__INSTRUCTIONS FOR THE TASK__. Copy the lines starting at the one containing "How do I perform: Go to the Report section?" and ending at the one containing "Action: tap(346, 322)", both included, with no changes.

#####

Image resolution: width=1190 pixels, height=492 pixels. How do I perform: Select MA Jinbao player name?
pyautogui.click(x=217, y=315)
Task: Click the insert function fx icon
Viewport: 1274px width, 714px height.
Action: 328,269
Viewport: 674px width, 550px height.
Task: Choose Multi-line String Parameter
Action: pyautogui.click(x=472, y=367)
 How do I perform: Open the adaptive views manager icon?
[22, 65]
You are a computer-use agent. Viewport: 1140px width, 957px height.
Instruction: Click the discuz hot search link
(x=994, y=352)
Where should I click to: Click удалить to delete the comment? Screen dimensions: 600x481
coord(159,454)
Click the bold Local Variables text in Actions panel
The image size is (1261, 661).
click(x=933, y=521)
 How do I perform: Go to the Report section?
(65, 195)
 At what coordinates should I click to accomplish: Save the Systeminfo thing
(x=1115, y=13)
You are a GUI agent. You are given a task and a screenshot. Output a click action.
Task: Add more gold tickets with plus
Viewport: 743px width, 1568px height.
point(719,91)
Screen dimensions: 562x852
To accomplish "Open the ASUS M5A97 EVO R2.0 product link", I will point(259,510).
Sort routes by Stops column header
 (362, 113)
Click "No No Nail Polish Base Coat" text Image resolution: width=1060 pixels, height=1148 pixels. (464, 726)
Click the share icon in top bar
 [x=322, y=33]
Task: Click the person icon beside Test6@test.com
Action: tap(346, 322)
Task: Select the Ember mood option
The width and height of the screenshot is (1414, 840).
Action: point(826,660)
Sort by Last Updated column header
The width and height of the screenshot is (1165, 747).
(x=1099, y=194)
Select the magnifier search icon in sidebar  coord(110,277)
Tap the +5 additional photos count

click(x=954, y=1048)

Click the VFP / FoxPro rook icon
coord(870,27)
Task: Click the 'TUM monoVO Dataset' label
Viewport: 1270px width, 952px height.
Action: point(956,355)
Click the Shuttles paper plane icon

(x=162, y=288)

#####

__RESPONSE TO THIS TASK__.
 How do I perform: Go to the Report section?
(65, 195)
 At what coordinates should I click to accomplish: Save the Systeminfo thing
(x=1115, y=13)
You are a GUI agent. You are given a task and a screenshot. Output a click action.
Task: Add more gold tickets with plus
Viewport: 743px width, 1568px height.
point(719,91)
Screen dimensions: 562x852
To accomplish "Open the ASUS M5A97 EVO R2.0 product link", I will point(259,510).
Sort routes by Stops column header
 (362, 113)
Click "No No Nail Polish Base Coat" text Image resolution: width=1060 pixels, height=1148 pixels. (464, 726)
Click the share icon in top bar
 [x=322, y=33]
Task: Click the person icon beside Test6@test.com
Action: tap(346, 322)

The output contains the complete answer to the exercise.